The JSON syntax is defined by the ECMA JSON specification, and JSON-LD is specified in the JSON-LD 1.1 recommendation from the World Wide Web Consortium (W3C). This serialization is designed for linked data applications that will translate the JSON into a set of {subject, predicate, object} triples that can be loaded into an RDF database for processing. The JSON-LD context binds JSON keys to URIs for more precise semantics, and the use of URIs to identify entities and property values in the metadata will maximize the linkage with resources on the wider web to build an ever-expanding global knowledge graph.

The metadata about the resource has properties about the resource like title, description, responsible parties, spatial or temporal extent (as outlined in the Metadata Content Requirements section).

In a harvesting/federated catalog system some metadata about the metadata is useful to keep track of where metadata came from, what format/profile it uses (harvesters need this to process), and update dates see Metadata Content Requirements. Unambiguous expression of this information requires making statements about a metadata record distinct from the thing in the world that the metadata describes. In an RDF framework, this requires a distinct identifier for the metadata record object that will serve as the subject for these triples.

Schema.org includes several properties that can be used to embed information about the metadata record in the resource metadata: sdDatePublished, sdLicense, sdPublisher, but lacks a way to provide an identifier for the metadata record distinct from the resource it describes, to specify other agents responsible for the metadata except the publisher, or to assert specification or profile conformance for the metadata record itself.

In the RDF serialization, Schema.org metadata records are JSON-LD node objects, and include an “id” keyword with a value that identifies the node, analogous to a primary key in a relational database. This identifier can be interpreted to represent a thing in the world that the metadata record (the ‘node’) is about, or to represent the metadata record (a JSON object) itself.
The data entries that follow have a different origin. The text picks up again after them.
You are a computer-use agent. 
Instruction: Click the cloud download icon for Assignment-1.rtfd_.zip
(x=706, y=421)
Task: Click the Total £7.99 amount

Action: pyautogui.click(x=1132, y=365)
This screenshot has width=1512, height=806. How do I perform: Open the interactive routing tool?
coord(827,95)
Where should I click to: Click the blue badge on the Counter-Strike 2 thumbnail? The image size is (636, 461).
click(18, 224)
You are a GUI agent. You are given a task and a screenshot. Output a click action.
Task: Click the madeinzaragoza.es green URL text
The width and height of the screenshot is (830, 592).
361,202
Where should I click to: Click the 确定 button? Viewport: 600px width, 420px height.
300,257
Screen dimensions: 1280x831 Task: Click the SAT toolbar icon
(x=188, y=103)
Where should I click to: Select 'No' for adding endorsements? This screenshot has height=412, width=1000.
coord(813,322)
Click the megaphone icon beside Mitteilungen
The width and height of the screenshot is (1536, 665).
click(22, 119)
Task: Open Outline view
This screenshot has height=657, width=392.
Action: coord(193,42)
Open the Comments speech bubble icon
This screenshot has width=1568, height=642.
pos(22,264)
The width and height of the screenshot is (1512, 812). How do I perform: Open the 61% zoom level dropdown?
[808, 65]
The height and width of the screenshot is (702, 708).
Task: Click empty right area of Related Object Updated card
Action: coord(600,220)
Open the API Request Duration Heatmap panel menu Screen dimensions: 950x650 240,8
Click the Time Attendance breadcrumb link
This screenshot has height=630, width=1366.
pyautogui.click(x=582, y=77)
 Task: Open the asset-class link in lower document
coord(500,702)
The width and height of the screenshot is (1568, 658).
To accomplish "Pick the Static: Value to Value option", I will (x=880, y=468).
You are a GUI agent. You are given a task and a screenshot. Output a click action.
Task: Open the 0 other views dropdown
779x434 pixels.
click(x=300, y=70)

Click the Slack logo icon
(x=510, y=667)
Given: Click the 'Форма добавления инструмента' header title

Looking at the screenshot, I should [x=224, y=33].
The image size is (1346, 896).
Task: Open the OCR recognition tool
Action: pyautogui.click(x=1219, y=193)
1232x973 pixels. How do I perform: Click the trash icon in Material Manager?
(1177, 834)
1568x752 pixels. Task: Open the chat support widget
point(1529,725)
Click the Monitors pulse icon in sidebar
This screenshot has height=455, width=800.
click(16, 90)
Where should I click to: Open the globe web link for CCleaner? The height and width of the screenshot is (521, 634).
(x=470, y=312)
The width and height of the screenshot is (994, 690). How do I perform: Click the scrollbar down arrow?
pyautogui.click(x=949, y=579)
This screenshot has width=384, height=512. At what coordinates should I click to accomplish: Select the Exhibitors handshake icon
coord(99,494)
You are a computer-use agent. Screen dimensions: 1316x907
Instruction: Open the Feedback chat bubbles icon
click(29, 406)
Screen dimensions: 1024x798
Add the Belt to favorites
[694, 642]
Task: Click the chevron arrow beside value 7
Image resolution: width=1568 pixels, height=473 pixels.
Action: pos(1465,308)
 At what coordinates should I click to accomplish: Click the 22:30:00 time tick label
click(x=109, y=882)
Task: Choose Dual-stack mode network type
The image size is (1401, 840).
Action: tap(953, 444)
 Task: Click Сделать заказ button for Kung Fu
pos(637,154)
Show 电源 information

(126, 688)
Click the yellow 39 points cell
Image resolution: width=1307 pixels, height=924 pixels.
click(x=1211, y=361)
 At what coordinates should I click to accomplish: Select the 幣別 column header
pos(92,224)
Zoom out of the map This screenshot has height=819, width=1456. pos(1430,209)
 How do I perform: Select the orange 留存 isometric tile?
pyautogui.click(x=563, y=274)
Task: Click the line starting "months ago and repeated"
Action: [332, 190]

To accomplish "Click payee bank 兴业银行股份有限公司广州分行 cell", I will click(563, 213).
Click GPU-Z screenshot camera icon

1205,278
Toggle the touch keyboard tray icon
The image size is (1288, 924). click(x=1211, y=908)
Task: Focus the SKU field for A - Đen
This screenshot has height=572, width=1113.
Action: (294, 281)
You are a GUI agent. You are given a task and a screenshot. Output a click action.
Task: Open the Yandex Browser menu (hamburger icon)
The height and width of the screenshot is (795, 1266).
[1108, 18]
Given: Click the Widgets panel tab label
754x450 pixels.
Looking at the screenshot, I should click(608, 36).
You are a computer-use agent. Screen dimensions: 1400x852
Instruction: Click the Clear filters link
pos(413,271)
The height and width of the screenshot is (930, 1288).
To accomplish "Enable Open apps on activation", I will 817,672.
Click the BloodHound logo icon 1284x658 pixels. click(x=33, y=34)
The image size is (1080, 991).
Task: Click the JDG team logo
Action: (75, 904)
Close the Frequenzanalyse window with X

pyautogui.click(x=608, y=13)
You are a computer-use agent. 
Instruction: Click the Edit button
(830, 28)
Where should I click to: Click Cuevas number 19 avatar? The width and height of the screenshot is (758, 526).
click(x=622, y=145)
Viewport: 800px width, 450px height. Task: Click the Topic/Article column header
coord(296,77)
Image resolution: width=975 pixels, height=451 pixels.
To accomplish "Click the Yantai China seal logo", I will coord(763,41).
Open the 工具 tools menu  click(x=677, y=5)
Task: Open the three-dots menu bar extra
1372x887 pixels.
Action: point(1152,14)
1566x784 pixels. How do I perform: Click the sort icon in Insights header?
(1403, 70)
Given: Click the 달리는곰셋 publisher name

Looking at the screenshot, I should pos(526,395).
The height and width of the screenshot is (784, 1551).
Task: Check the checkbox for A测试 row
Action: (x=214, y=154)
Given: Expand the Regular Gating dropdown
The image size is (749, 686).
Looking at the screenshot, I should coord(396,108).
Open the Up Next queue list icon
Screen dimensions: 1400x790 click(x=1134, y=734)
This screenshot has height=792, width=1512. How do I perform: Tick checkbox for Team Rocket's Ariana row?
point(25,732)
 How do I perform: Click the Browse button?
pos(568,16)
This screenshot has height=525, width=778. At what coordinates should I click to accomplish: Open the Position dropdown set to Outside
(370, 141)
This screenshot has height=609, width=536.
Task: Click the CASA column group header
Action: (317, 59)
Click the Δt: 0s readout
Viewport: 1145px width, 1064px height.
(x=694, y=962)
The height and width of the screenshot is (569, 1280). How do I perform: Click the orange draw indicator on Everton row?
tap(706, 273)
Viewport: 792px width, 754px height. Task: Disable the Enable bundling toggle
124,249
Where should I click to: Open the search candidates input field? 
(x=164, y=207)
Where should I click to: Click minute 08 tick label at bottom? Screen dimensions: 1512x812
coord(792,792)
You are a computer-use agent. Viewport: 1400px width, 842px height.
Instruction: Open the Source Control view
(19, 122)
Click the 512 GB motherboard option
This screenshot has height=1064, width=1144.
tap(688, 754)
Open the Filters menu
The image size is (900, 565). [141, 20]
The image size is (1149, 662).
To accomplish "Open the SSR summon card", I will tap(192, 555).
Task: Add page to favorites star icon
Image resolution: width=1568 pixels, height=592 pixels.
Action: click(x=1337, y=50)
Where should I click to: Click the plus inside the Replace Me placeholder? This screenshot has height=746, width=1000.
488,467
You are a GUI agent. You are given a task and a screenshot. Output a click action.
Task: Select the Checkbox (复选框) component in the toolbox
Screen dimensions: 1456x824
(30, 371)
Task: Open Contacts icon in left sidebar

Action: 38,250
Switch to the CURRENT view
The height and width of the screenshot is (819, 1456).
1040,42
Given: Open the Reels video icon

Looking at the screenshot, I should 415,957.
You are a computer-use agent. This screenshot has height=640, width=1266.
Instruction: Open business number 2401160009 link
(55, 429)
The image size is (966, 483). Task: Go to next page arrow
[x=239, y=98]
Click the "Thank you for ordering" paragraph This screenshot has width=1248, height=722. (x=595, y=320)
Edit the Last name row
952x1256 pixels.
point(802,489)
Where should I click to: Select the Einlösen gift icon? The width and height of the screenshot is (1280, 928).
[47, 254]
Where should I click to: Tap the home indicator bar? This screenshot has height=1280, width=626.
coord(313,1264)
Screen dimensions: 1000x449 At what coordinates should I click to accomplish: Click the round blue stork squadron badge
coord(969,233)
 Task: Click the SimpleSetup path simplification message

To avoid this ambiguity, CDIF adopts the convention that the schema.org identifier property is used to identify a thing in the world that is the subject of the JSON-LD node. The identified thing might be physical, imaginary, abstract, or a digital object. The JSON-LD @id property identifies a node in a graph, which is an abstract object. As a URI the @id URI is expected to dereference to produce a JSON-LD object containing the properties that are attached to the graph node. Given this convention, when the metadata record is processed, the processor should use the schema:identifier as subject of triples about the subject of the metadata record to avoid ambiguity. In addition, this convention would suggest that if a schema:identifier property is present, the @id property should be interpreted to identify the JSON object that is the representation of the node in the knowledge graph.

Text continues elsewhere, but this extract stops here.